* _Текст задания_
Воспроизведите следующий ниже листинг полностью, строка за строкой, не изменяя ни одного символа.

* _Сохранённые данные_
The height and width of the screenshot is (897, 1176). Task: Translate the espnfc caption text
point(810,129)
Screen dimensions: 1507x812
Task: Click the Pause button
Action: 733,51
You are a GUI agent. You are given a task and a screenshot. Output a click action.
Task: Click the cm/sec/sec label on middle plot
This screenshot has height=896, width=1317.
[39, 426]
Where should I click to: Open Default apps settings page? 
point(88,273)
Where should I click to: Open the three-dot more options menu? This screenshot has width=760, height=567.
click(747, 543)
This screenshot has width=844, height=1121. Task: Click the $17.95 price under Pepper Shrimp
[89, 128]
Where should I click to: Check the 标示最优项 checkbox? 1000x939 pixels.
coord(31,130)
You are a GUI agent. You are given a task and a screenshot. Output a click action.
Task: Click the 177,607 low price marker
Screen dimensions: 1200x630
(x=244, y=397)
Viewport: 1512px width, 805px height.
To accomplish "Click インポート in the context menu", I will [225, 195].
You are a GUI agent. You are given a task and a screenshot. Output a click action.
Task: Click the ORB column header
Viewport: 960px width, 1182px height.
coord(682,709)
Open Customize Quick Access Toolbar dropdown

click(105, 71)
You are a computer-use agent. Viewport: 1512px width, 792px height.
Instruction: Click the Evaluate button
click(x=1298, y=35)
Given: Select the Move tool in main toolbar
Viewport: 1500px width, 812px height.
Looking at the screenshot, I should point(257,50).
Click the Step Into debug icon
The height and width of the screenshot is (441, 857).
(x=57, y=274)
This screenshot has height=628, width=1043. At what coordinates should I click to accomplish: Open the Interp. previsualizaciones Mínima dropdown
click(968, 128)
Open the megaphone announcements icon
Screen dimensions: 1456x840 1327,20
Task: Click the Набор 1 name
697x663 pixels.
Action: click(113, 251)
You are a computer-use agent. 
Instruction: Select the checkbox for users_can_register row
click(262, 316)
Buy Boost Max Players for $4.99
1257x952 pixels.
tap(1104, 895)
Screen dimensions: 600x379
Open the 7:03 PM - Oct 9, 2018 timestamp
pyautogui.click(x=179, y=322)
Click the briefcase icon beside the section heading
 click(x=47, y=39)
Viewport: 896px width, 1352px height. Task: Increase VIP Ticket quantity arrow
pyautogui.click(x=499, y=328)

* _Выполненное задание_
The height and width of the screenshot is (897, 1176). Task: Translate the espnfc caption text
point(810,129)
Screen dimensions: 1507x812
Task: Click the Pause button
Action: 733,51
You are a GUI agent. You are given a task and a screenshot. Output a click action.
Task: Click the cm/sec/sec label on middle plot
This screenshot has height=896, width=1317.
[39, 426]
Where should I click to: Open Default apps settings page? 
point(88,273)
Where should I click to: Open the three-dot more options menu? This screenshot has width=760, height=567.
click(747, 543)
This screenshot has width=844, height=1121. Task: Click the $17.95 price under Pepper Shrimp
[89, 128]
Where should I click to: Check the 标示最优项 checkbox? 1000x939 pixels.
coord(31,130)
You are a GUI agent. You are given a task and a screenshot. Output a click action.
Task: Click the 177,607 low price marker
Screen dimensions: 1200x630
(x=244, y=397)
Viewport: 1512px width, 805px height.
To accomplish "Click インポート in the context menu", I will [225, 195].
You are a GUI agent. You are given a task and a screenshot. Output a click action.
Task: Click the ORB column header
Viewport: 960px width, 1182px height.
coord(682,709)
Open Customize Quick Access Toolbar dropdown

click(105, 71)
You are a computer-use agent. Viewport: 1512px width, 792px height.
Instruction: Click the Evaluate button
click(x=1298, y=35)
Given: Select the Move tool in main toolbar
Viewport: 1500px width, 812px height.
Looking at the screenshot, I should point(257,50).
Click the Step Into debug icon
The height and width of the screenshot is (441, 857).
(x=57, y=274)
This screenshot has height=628, width=1043. At what coordinates should I click to accomplish: Open the Interp. previsualizaciones Mínima dropdown
click(968, 128)
Open the megaphone announcements icon
Screen dimensions: 1456x840 1327,20
Task: Click the Набор 1 name
697x663 pixels.
Action: click(113, 251)
You are a computer-use agent. 
Instruction: Select the checkbox for users_can_register row
click(262, 316)
Buy Boost Max Players for $4.99
1257x952 pixels.
tap(1104, 895)
Screen dimensions: 600x379
Open the 7:03 PM - Oct 9, 2018 timestamp
pyautogui.click(x=179, y=322)
Click the briefcase icon beside the section heading
 click(x=47, y=39)
Viewport: 896px width, 1352px height. Task: Increase VIP Ticket quantity arrow
pyautogui.click(x=499, y=328)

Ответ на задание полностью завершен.